Work required: Each line below has to be output exactly, from first to last.

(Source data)
-*-*-

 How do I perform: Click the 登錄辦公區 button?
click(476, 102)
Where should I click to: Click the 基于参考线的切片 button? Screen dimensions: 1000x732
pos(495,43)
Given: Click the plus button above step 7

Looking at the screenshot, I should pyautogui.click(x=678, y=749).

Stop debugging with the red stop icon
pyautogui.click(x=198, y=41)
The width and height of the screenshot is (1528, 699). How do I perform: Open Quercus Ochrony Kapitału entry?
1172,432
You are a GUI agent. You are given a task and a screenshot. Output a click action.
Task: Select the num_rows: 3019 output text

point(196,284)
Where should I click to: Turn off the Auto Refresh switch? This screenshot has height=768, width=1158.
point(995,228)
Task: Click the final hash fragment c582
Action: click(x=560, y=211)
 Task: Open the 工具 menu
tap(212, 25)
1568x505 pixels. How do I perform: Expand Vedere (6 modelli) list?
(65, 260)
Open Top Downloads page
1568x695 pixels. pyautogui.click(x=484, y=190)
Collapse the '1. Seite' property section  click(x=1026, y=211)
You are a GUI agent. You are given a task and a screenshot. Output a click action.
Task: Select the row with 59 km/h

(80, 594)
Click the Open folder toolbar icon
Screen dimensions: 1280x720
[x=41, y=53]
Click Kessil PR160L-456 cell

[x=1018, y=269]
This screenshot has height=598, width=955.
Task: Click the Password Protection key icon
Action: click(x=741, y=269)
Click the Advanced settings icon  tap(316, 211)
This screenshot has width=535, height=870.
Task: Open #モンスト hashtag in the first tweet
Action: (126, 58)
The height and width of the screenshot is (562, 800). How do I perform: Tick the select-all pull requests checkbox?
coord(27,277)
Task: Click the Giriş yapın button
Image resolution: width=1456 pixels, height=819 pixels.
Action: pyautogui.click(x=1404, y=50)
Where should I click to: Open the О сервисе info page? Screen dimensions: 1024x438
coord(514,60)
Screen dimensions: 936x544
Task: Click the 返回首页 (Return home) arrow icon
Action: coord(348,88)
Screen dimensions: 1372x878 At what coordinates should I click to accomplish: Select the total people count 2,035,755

-*-*-

Response to the exercise:
 How do I perform: Click the 登錄辦公區 button?
click(476, 102)
Where should I click to: Click the 基于参考线的切片 button? Screen dimensions: 1000x732
pos(495,43)
Given: Click the plus button above step 7

Looking at the screenshot, I should pyautogui.click(x=678, y=749).

Stop debugging with the red stop icon
pyautogui.click(x=198, y=41)
The width and height of the screenshot is (1528, 699). How do I perform: Open Quercus Ochrony Kapitału entry?
1172,432
You are a GUI agent. You are given a task and a screenshot. Output a click action.
Task: Select the num_rows: 3019 output text

point(196,284)
Where should I click to: Turn off the Auto Refresh switch? This screenshot has height=768, width=1158.
point(995,228)
Task: Click the final hash fragment c582
Action: click(x=560, y=211)
 Task: Open the 工具 menu
tap(212, 25)
1568x505 pixels. How do I perform: Expand Vedere (6 modelli) list?
(65, 260)
Open Top Downloads page
1568x695 pixels. pyautogui.click(x=484, y=190)
Collapse the '1. Seite' property section  click(x=1026, y=211)
You are a GUI agent. You are given a task and a screenshot. Output a click action.
Task: Select the row with 59 km/h

(80, 594)
Click the Open folder toolbar icon
Screen dimensions: 1280x720
[x=41, y=53]
Click Kessil PR160L-456 cell

[x=1018, y=269]
This screenshot has height=598, width=955.
Task: Click the Password Protection key icon
Action: click(x=741, y=269)
Click the Advanced settings icon  tap(316, 211)
This screenshot has width=535, height=870.
Task: Open #モンスト hashtag in the first tweet
Action: (126, 58)
The height and width of the screenshot is (562, 800). How do I perform: Tick the select-all pull requests checkbox?
coord(27,277)
Task: Click the Giriş yapın button
Image resolution: width=1456 pixels, height=819 pixels.
Action: pyautogui.click(x=1404, y=50)
Where should I click to: Open the О сервисе info page? Screen dimensions: 1024x438
coord(514,60)
Screen dimensions: 936x544
Task: Click the 返回首页 (Return home) arrow icon
Action: coord(348,88)
Screen dimensions: 1372x878 At what coordinates should I click to accomplish: Select the total people count 2,035,755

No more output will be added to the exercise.